### DOCUMENT EXCERPT
== == ==
I'm a 20 year old female who has been suffering from depression on and off since I was about fourteen, however over the past three or so years it has gotten much worse and it has affected how I look after myself.

I never really looked after my teeth and even as a kid I had a few taken out, lots of fillings, and my dentist was always telling me to stop eating so many sweets and drinking so many carbonated drinks.
I had braces from when I was 13 - 15 but I didn't look after them properly as I was lazy. I was left with stains when they were taken out even though my teeth were much straighter.
== == ==
### RECORDS
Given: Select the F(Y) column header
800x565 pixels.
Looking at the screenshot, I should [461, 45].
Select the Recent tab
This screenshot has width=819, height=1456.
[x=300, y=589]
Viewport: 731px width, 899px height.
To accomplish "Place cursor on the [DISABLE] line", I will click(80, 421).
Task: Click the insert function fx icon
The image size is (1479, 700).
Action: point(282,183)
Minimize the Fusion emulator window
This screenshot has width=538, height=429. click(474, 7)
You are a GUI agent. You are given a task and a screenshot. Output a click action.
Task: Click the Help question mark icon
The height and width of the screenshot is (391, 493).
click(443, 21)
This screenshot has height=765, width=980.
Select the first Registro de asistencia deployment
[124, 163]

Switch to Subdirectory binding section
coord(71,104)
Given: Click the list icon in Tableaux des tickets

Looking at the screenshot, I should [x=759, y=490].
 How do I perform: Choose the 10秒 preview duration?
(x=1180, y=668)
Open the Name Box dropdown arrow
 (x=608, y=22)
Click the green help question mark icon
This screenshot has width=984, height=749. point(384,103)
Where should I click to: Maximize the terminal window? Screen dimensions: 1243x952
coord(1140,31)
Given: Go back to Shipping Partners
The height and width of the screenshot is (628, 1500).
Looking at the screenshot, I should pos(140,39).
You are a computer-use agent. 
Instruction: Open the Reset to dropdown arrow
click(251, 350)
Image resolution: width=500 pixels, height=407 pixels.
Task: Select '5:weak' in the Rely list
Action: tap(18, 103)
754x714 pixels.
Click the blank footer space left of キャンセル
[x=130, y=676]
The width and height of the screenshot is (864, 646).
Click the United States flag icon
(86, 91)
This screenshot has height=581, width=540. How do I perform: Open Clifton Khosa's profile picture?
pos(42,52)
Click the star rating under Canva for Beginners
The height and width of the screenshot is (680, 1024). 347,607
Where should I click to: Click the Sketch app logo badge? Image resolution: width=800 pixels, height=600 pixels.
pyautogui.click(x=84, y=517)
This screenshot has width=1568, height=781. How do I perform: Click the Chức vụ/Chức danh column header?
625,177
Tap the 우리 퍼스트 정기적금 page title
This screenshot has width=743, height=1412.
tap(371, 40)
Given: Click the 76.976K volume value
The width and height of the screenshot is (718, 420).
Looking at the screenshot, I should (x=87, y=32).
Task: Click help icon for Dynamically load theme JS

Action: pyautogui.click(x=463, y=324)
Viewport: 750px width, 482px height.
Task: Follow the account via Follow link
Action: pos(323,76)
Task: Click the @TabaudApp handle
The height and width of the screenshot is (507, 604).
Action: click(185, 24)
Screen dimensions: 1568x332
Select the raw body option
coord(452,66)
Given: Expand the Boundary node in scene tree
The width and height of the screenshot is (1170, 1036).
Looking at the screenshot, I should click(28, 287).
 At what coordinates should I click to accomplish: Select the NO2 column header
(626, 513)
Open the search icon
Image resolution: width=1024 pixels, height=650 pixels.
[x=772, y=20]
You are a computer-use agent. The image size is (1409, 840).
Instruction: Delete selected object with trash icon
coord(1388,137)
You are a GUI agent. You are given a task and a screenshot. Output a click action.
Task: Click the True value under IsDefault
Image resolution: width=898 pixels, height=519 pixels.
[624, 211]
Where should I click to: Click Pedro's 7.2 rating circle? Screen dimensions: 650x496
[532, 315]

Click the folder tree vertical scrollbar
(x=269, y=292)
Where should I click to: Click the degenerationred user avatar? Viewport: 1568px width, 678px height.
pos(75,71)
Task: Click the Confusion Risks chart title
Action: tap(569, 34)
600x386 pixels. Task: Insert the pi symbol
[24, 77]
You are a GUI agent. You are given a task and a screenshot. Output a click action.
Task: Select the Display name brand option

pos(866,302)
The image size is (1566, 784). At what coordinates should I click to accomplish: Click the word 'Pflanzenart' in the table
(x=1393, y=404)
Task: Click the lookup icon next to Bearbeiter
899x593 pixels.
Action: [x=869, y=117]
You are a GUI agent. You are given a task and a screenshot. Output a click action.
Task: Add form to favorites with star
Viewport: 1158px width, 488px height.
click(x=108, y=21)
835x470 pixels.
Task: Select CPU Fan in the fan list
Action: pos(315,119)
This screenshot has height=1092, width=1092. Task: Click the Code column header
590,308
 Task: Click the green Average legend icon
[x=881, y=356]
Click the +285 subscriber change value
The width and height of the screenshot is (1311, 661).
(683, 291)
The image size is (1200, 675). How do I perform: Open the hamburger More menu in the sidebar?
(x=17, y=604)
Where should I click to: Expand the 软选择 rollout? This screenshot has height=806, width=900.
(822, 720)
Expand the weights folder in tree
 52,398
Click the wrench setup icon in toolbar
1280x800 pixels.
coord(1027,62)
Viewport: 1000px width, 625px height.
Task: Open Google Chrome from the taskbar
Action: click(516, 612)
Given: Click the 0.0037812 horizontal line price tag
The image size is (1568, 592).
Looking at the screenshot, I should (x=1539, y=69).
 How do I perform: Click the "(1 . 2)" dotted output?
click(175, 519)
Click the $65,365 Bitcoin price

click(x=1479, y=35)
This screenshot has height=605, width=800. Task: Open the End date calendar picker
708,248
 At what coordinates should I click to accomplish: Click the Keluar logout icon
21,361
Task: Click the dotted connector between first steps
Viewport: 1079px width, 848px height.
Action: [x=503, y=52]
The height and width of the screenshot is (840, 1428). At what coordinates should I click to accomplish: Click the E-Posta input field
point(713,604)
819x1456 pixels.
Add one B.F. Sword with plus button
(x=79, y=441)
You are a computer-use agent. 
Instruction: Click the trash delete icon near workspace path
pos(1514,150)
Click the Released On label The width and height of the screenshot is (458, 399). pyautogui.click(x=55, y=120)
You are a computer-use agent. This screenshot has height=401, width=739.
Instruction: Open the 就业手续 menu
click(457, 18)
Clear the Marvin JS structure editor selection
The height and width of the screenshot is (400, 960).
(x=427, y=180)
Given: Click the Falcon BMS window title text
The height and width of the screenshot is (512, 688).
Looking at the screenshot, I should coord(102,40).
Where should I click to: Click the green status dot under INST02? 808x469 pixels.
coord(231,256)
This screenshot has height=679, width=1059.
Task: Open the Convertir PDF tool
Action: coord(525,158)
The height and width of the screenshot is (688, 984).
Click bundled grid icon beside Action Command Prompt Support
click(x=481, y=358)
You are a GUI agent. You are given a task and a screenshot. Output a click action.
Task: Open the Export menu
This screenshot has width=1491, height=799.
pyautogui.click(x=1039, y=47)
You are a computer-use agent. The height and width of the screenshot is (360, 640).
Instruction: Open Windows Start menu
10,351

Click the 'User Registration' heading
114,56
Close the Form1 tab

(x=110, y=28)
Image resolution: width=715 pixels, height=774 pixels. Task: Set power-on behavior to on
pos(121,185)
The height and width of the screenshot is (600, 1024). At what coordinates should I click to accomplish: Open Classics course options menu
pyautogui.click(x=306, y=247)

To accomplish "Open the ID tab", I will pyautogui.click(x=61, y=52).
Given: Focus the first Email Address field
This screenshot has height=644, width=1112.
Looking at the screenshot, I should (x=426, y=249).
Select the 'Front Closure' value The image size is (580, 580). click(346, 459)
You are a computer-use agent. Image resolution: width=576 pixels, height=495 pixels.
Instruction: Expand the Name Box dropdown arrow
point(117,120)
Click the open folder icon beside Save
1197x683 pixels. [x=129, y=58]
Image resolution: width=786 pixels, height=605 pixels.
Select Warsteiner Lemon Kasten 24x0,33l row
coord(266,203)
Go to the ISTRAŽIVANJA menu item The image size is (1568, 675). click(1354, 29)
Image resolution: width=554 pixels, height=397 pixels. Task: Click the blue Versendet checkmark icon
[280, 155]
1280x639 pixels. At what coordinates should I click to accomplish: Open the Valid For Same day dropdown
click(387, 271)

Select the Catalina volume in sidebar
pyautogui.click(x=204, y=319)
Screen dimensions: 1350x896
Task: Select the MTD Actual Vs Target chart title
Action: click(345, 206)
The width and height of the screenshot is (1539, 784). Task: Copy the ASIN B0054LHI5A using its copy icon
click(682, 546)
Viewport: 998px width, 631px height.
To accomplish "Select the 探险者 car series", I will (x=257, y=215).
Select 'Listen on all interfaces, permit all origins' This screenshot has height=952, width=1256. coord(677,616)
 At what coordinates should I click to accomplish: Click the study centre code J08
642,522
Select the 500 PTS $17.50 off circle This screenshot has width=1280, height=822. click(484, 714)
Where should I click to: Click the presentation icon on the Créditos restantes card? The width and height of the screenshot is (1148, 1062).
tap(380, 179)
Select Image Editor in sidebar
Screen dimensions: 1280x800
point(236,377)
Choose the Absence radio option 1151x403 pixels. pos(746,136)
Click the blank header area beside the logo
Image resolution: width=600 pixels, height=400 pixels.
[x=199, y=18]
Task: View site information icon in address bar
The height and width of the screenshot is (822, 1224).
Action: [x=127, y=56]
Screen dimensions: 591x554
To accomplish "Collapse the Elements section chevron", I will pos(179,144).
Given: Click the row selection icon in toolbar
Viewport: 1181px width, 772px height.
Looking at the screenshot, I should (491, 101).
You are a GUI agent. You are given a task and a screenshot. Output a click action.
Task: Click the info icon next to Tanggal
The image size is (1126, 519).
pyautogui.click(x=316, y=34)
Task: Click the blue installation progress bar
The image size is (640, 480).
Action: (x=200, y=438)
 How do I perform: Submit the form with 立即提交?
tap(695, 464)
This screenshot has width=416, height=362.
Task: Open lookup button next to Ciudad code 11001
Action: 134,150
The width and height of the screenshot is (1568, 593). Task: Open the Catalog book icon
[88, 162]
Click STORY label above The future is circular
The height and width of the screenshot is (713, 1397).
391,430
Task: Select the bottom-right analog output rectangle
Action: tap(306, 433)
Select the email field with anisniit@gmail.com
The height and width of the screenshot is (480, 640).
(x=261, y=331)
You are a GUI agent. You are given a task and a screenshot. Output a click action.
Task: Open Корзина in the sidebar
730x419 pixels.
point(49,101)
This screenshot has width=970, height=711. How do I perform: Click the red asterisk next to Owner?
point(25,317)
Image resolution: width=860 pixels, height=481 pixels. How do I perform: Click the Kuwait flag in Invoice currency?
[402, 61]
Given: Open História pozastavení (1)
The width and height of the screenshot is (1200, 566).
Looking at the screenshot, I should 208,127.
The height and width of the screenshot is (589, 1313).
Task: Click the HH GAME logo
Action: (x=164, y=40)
== == ==
### ASSIGNED TASK 1
In the account of depression and tooth care, what did the writer's dentist keep saying to stop doing?
### ASSIGNED TASK 2
Extend the account of depression and tooth care, starting right after its final sentence.
The data has no connection to the account of depression and tooth care.

### EXPECTED OUTPUT 1
Eating so many sweets and drinking so many carbonated drinks.

### EXPECTED OUTPUT 2
It's disgusting but I wouldn't even brush my teeth (or hair) before school some days. I remember the kid sitting next to me in class one day asking if I ever brushed my teeth. :redface:

About two or three years ago I noticed the gums above my top two front teeth were receding ever so slightly which has gotten much worse since then. I also had white stains (not spots) across of three teeth on the top row. The last time I went to the dentist, he told me this was decay and nothing could be done, even though I was pretty sure they were just stains.. I have anxiety though so I didn't question him. These stains are maid worse by the fact that my gums are receding, because it's like there's a 'tooth- coloured' bit of tooth at the top for 2 - 3 mm, the 1mm thick white stain, then the rest of the tooth which is 'tooth coloured' - I hope that makes sense. :redface: It looks horrible.

My teeth are also very thin - the enamel (or what's left of it) it pretty translucent on most of my teeth.

I was so depressed that most days I'd barely leave my bed so the 'looking after my teeth' thing never happened. The receding gums have spread to about three other teeth on the top row, and a few on the bottom too.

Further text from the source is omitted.